── Supplied records ──

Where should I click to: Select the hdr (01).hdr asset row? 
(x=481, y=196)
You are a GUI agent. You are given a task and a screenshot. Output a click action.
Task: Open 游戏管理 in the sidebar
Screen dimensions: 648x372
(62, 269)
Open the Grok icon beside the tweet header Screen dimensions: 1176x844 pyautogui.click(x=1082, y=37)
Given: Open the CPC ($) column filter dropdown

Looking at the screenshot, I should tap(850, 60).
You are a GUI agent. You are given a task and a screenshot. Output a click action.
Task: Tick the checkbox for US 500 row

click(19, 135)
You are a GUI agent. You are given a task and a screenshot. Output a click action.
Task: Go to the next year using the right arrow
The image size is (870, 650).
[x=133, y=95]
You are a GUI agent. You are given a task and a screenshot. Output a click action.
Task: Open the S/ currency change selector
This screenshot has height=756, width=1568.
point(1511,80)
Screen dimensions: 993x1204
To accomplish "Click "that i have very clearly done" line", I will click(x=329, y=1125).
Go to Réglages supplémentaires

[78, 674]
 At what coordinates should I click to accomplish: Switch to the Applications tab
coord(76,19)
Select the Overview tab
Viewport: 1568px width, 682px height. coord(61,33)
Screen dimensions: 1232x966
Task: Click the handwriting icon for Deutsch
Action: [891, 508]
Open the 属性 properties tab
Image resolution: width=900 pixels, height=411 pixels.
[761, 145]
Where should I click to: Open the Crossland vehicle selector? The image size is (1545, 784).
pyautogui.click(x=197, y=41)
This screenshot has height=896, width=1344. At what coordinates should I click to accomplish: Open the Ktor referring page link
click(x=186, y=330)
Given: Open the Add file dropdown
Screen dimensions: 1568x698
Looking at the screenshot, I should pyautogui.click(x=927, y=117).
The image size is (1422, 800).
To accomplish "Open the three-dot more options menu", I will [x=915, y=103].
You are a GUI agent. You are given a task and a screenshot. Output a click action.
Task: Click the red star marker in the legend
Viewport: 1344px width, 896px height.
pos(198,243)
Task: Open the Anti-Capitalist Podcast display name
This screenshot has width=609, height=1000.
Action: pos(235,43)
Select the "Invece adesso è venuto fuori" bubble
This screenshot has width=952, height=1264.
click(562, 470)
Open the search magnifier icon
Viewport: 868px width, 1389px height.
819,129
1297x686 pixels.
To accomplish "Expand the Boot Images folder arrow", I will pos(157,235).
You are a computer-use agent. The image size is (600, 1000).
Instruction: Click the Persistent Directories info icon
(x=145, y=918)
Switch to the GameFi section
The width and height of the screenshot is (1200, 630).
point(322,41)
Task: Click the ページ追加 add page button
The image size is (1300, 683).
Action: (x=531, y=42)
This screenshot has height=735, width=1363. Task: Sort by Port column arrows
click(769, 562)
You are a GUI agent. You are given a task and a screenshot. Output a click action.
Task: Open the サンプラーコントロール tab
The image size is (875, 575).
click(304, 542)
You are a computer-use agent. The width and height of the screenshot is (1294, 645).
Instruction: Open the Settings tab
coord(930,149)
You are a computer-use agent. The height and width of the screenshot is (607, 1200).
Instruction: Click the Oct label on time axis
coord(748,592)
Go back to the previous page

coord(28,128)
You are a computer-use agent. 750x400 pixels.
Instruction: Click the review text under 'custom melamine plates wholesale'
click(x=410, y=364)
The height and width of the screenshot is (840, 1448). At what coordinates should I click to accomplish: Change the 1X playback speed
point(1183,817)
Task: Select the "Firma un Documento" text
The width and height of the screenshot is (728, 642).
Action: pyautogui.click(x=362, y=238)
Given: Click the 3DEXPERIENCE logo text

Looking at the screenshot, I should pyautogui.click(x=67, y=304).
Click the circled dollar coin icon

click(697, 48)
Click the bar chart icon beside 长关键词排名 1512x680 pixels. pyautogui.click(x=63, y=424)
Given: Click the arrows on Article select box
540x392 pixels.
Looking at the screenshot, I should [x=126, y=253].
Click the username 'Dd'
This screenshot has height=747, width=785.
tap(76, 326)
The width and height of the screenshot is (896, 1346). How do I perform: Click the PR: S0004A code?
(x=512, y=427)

───

## Your goal
From the listing, reproduce every line where the word "will" is present.

## Answer box
To accomplish "Click "that i have very clearly done" line", I will click(x=329, y=1125).
To accomplish "Open the three-dot more options menu", I will [x=915, y=103].
To accomplish "Expand the Boot Images folder arrow", I will pos(157,235).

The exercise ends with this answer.